State law can be confusing when it comes to choosing the chief executive. Since 1918 the two main political parties have been required to hold a runoff if no contestant receives half of the primary vote. Not so in the general election, which has always been a winner-takes-all contest.

This rule has resulted in 11 “minority” governors, who took Texas’ top political prize without the approval of 50 percent of the electorate.

In fact, four of the first five gubernatorial races did not produce an outright winner.

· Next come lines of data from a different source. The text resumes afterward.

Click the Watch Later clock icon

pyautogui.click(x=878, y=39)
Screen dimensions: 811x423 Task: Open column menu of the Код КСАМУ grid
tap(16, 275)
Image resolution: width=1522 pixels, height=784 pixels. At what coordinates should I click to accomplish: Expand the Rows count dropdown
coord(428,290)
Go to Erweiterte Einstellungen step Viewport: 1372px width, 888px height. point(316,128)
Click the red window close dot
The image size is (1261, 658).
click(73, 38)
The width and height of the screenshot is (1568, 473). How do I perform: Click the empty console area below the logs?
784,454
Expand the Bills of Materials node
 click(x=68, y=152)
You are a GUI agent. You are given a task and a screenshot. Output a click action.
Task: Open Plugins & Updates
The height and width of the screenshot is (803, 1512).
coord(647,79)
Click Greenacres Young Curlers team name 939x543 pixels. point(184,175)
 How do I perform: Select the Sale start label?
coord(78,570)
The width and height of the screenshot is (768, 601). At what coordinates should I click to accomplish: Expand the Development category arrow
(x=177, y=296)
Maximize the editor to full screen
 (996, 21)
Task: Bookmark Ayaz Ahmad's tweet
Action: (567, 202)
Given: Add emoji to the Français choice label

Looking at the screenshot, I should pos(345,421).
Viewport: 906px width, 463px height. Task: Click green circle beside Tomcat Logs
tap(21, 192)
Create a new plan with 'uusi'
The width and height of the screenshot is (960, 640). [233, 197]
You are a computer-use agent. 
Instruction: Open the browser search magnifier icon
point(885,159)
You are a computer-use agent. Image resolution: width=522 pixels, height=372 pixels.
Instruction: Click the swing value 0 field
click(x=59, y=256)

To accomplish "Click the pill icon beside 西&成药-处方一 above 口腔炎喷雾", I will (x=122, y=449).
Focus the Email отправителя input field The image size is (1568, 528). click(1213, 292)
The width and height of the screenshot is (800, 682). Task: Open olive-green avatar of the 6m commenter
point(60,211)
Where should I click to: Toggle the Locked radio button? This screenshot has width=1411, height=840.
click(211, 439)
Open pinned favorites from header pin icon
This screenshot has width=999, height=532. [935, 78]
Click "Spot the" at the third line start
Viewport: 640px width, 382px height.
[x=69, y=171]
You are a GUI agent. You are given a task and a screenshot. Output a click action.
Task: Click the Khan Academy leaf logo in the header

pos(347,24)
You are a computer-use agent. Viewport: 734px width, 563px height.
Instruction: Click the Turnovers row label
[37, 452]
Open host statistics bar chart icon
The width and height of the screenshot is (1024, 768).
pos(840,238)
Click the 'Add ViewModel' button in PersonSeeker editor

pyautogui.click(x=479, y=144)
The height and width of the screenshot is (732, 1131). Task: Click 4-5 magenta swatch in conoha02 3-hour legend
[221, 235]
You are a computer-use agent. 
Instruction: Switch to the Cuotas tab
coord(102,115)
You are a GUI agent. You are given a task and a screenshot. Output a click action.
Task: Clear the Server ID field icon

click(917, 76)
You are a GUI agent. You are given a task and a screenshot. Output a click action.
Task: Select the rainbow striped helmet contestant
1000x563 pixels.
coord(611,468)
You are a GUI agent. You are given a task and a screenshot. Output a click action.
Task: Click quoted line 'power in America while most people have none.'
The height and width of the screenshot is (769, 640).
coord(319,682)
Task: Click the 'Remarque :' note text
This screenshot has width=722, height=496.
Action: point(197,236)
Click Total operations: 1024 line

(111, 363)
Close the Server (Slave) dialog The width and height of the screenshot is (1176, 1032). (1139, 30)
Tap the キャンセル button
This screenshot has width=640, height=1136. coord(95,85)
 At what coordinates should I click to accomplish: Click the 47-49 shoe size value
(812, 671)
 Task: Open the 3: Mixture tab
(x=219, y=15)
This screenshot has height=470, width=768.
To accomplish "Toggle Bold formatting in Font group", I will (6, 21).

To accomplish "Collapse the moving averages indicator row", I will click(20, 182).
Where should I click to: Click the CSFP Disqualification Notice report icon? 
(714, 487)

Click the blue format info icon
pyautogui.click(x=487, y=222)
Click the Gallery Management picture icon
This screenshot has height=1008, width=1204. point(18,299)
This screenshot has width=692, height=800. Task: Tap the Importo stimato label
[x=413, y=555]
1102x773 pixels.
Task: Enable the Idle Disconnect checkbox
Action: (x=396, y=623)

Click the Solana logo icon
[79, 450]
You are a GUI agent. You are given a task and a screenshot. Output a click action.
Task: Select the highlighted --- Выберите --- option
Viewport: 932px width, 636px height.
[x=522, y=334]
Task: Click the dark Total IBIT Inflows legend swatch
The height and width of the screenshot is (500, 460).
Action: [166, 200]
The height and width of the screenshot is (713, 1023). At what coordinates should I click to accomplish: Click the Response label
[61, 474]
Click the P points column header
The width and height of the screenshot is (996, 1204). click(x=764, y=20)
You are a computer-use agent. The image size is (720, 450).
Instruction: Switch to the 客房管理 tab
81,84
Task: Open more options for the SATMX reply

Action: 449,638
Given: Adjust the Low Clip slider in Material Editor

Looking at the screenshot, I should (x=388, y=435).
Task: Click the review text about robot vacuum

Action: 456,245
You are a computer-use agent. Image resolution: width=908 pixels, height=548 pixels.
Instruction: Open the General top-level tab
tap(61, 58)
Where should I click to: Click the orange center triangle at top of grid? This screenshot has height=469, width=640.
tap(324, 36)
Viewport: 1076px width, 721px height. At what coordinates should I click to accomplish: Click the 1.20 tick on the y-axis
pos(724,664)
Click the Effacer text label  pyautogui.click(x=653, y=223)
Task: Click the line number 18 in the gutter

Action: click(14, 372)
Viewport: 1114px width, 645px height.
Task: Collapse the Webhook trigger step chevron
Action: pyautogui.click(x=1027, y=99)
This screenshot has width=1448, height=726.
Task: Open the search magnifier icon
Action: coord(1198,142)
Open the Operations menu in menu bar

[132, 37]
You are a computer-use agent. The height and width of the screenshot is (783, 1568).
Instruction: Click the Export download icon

When James Pinckney Henderson decided against standing for reelection in 1847, James B. Miller thought fortune finally had smiled on him. Even though Henderson beat him better than fourto-one in their two-man match two years earlier, the doctor who had opposed independence early in the Revolution thought he had the inside track.

Miller did succeed in rounding up many more votes in his second run for governor yet still came up 2,048 short. George T. Wood, a popular hero of the Mexican War, finished first with 48 percent of the ballots – 230 votes shy of the magic number.

Unlike his predecessor, Wood was only too happy to extend his stay for another two years.

But a not-so-funny thing happened on the way to the inauguration.

Wood was waylaid at the polls in 1849 by Peter Hansbrough Bell, who threw his hat in the ring for strictly personal reasons.

The 41-year-old Virginian nursed a wartime grudge against the governor for allegedly robbing him of his rightful share of military glory. What better way to get back at his archenemy than to beat him at his own game?

Bell did just that by grabbing 47% of the vote to Wood’s 40 percent. An Irish-born judge named John T. Mills accounted for the rest and kept the victor below 50 percent.

Two years later, Bell earned a place in the Texas history books by becoming the first governor to win reelection. But four opponents siphoned off enough support to restrict him to 48%.

Bell did not hang around to complete his second term, preferring instead to fill a vacant seat in the U.S. House of Representatives. Lt. Gov. James W. Henderson held down the fort for the last 28 days of Bell’s watch before relinquishing the reins to the winner of the 1853 election.

Elisha M. Pease was the choice of barely a third of the ballots cast in the hotly contested six-man battle for the state’s highest office. (Ex-governor Wood placed third in the first of two doomed comeback bids.) More than a century and a half later, Pease’s 36.7% remains the record low for an elected governor.

Francis R. Lubbock did not fare much better with his 38.1% slice of the electoral pie in 1861. Edward Clark, who had taken Sam Houston’s place after the Hero of San Jacinto refused to swear allegiance to the Confederacy, fought tooth and nail to hold onto the governorship but lost it to Lubbock by 124 votes.

Following the Civil War and Reconstruction, elections for governor were dull lopsided affairs with predictable landslides sweeping Democratic nominees into office. That was the case in 1890 as James Stephen Hogg tripled the combined vote of his Republican and Prohibitionist rivals.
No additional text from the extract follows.